Should Hasidic Moms Have A Dress Code?
Who among us would disagree with the suggestion that we “unite to show our children that there is another way”? Out of context, this suggestion seems as if it might relate to climate change, say. Or just something like basic human decency.
Sam Kestenbaum reports that a Hasidic girls school in Crown Heights, Bnos Menachem, has implemented a new dress code for the mothers, via a letter offering platitudes about “our children” and “mak[ing] a significant difference.” (Details here.) The “another way” remark would seem to be about the alternative to a dystopia where women’s necklines make the occasional appearance.
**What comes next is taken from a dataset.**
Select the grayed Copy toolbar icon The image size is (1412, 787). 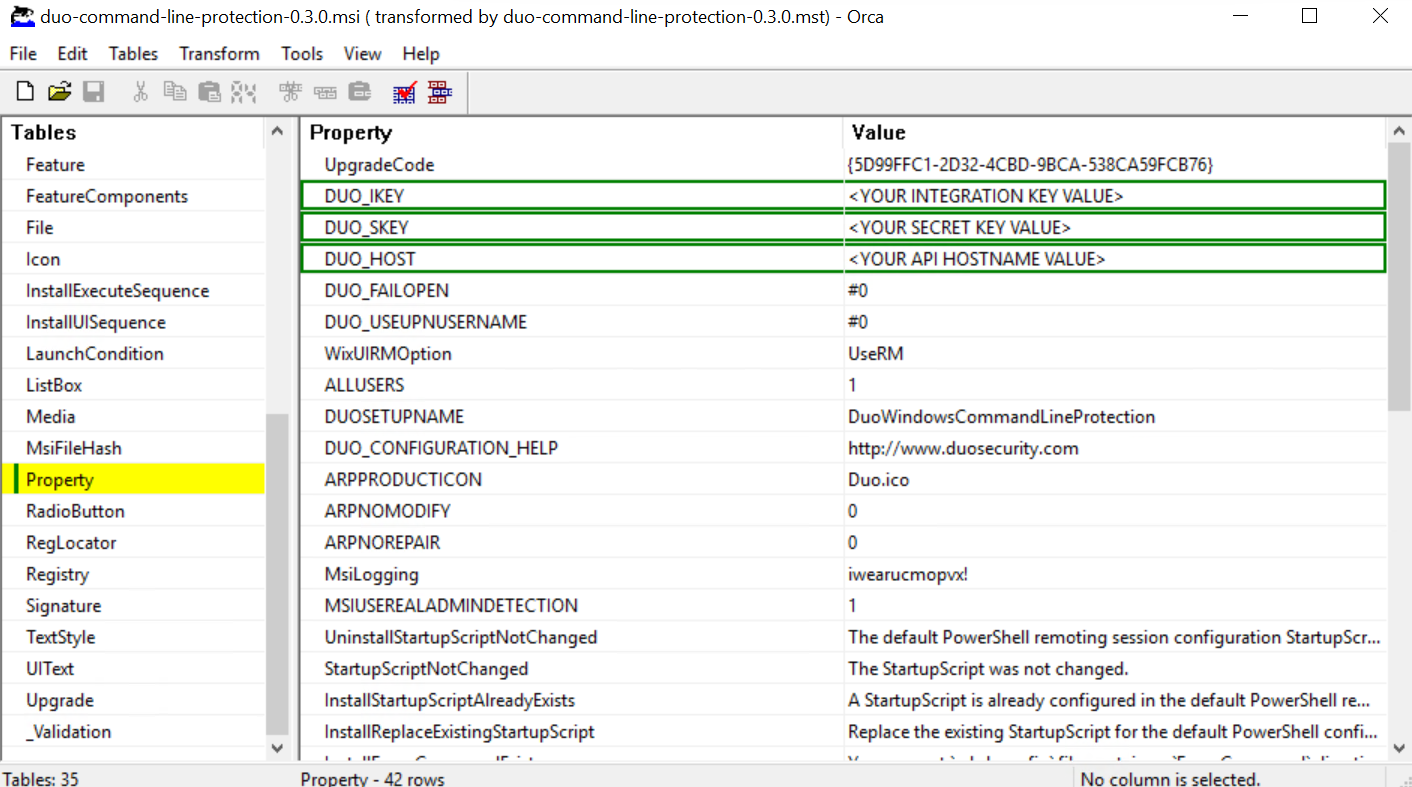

The rules are, as one might expect, not about tube tops or miniskirts, but rather about the sorts of violations that would only make sense within a Hasidic context. “No denim” would seem to mean denim midi or maxi skirts, not cutoffs. (Only one item on the seven-point list is underlined: “Shaitel length should not exceed the shoulder blades.”) The list would appear to be about making sure already modestly-dressed women stay in line.
The letter does not explain where the mothers are forbidden from wearing denim, brightly colored nail polish, or longer-than-lob shaitels. The “community,” “neighborhood” and “home” are all referenced, suggesting a requirement extending beyond school pickup or functions.
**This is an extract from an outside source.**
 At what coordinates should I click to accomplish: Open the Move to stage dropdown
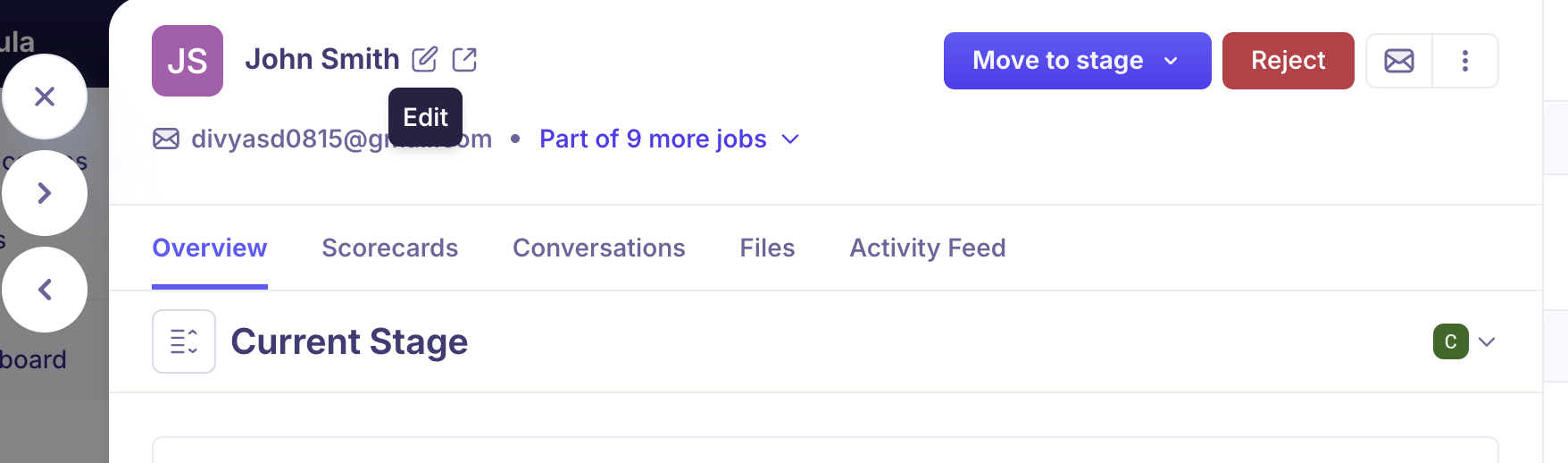(1077, 61)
In one sense, look, the school can do this. Bnos Menachem is part of a voluntary community, and anyone who wants to wear something really out there like glitter nail polish or open-toed shoes has the option of sending her daughter(s) to public school. I certainly don’t think it’s for the state to come in and nix the idea of a dress code for moms. And it’s not so odd the rules only apply to mothers, not fathers, given that it’s a girls school.
But is a dress code for mothers a good idea? I see a few potential pitfalls:
-It infantilizes the mothers, extending what are effectively dress code-type rules to adult women, telling them that the way they’re already dressing, in observance of their faith, isn’t good enough.
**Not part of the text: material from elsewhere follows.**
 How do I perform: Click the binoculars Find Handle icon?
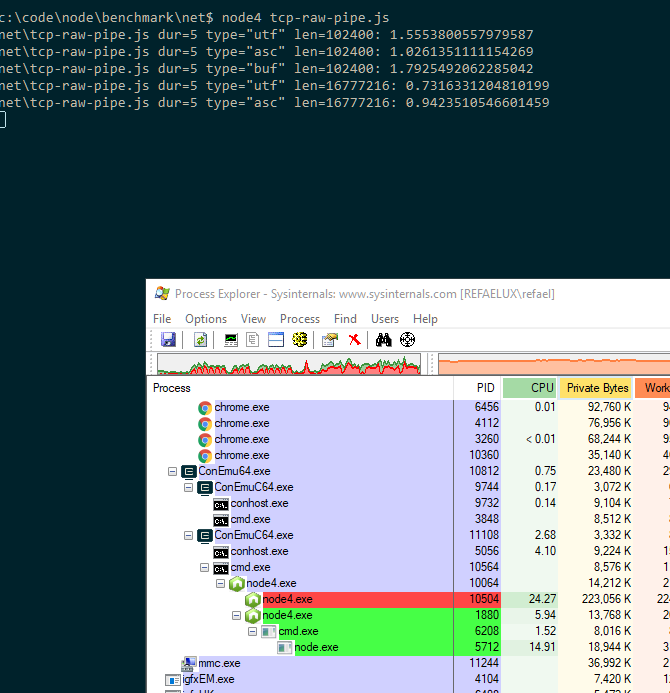(x=383, y=340)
-It punishes the children for the parents’ actions. Actions apparently off school premises. (Imagine a kid getting expelled because her mother wore an elbow-revealing shirt to work, or sandals to do grocery shopping.) A girl herself might be excelling at the school, really making a go of it, but alas, her mother went with too iridescent a nail polish at the CVS, so never mind.
-It threatens to needlessly exclude families from the school and the community who support its values but, say, wore leggings rather than tights under their long skirts this one time and therefore offended whichever judge of modesty was assessing their calf-to-ankle situation. The stakes seem rather high; the violations minor veering into absurd.
I can see how, if the school – where parents chose to send their kids – is teaching the kids that there’s only one acceptable way to dress, it would be confusing if they were getting different messages at home and at school. But it seems as if there might be better ways to promote Jewish values than the micromanagement of grown women’s attire.